Purpose: The chemokine system is associated with age-related macular degeneration (AMD), shown in previous studies. In this study, we investigate these chemokines and chemokine receptors and their association with treatment response in neovascular AMD (nAMD), and association to intermediate AMD (iAMD).

Methods: In this prospective cohort study, patients with nAMD, iAMD, and healthy controls were included. The initial and 1-year treatment response was evaluated in patients with nAMD. Plasma chemokine concentrations of CCL2, CCL3, CCL4, CCL20, CXCL8, and CXCL10 were measured with immunoassays. Chemokine receptor expression levels of CCR1, CCR2, CCR5, CCR6, CXCR2, CXCR3, and CX3CR1 on circulating T cells and monocytes were measured with flow cytometry. Correlation network analyses were performed of the chemokine system. Genotyping for CFH and ARMS2 risk polymorphisms was performed in patients with nAMD.

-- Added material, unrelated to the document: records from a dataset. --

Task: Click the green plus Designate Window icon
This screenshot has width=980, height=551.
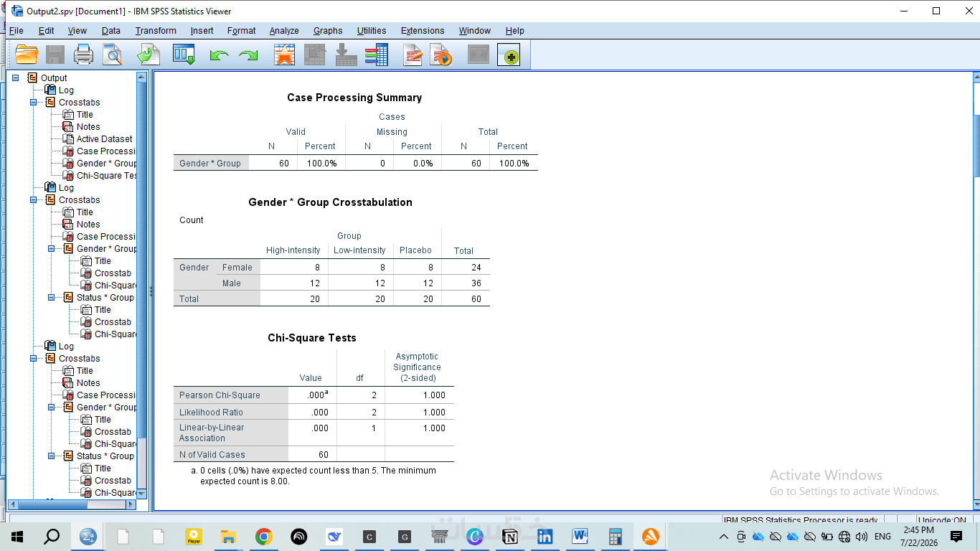Action: click(509, 55)
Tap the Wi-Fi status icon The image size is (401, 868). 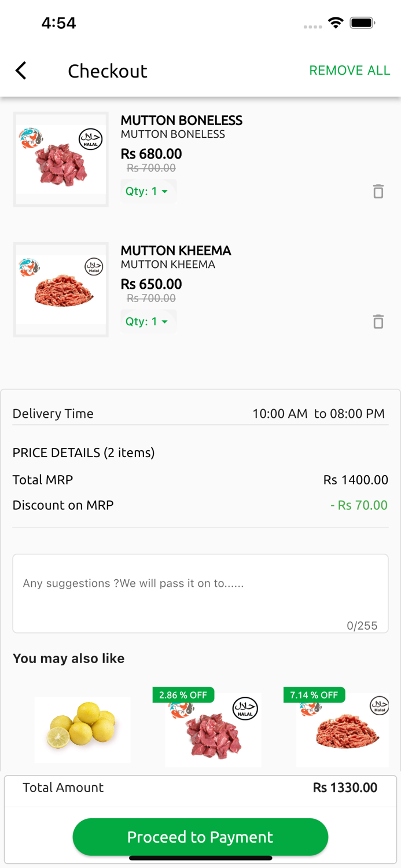coord(335,23)
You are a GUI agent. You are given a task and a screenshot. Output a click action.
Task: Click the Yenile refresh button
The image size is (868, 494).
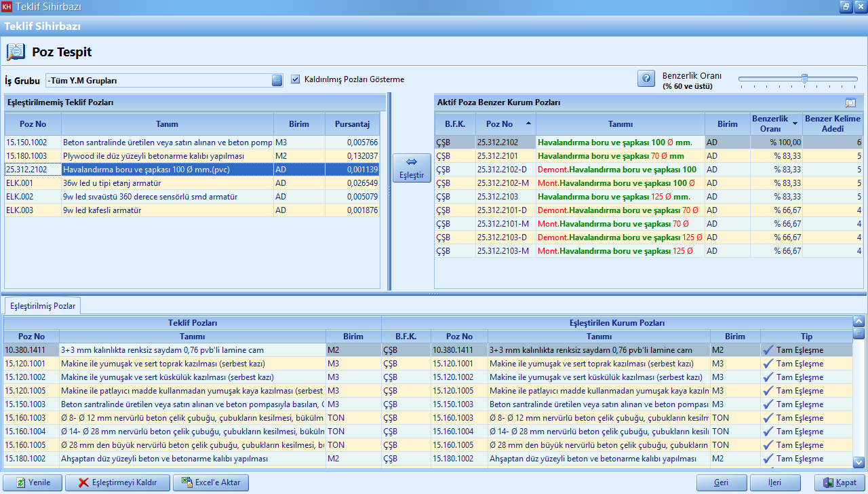click(x=34, y=482)
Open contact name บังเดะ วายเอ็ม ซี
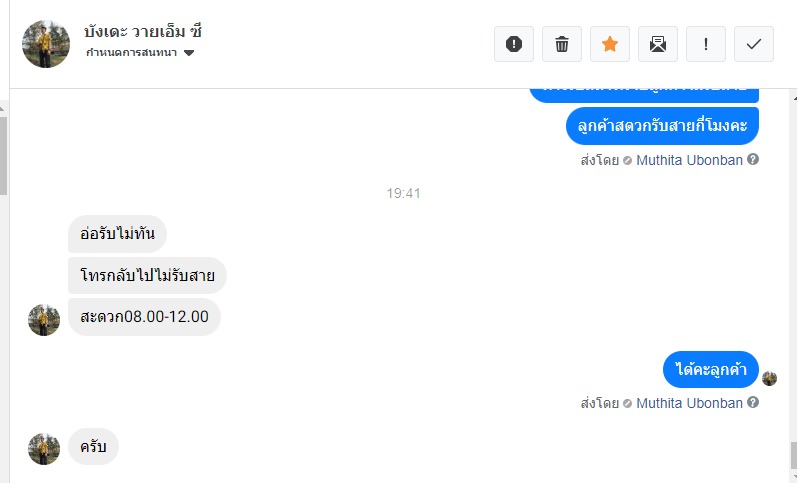This screenshot has height=483, width=797. coord(143,32)
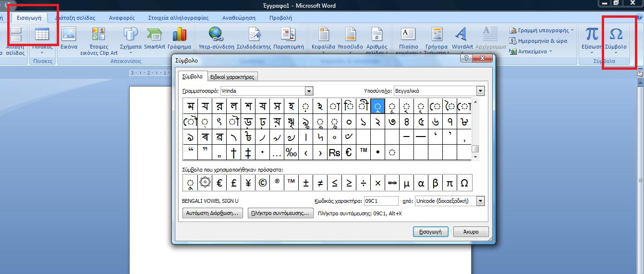Expand the Γραμματοσειρά font dropdown showing Vrinda
The height and width of the screenshot is (274, 644).
(x=309, y=91)
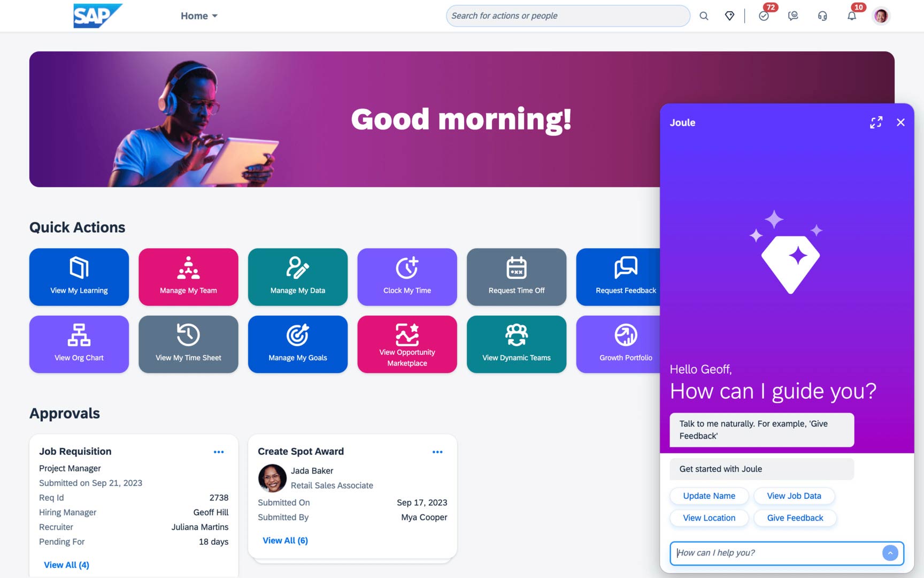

Results: Patients with nAMD with poor initial treatment response had significantly lower proportions of CD4+CXCR3+, CCR5+ classical monocytes, and CCR2+ non-classical monocytes compared with good initial responders (all P < 0.05). Patients with nAMD with poor 1-year treatment response had significantly lower CD4+CXCR3+ and CCR2+ non-classical monocytes compared to good 1-year responders (both P < 0.05). Correlation networks revealed a more complex regulation in partial and poor initial treatment responders. Multiple chemokines and chemokine receptors significantly correlated with the risk genotypes of CFH and ARMS2.

Conclusions: Patients with nAMD with poor treatment response had dysregulation of the chemokine system. The chemokine system might be a potential target of novel treatment in nAMD. Further studies are needed to clarify the chemokine system's role in nAMD treatment response.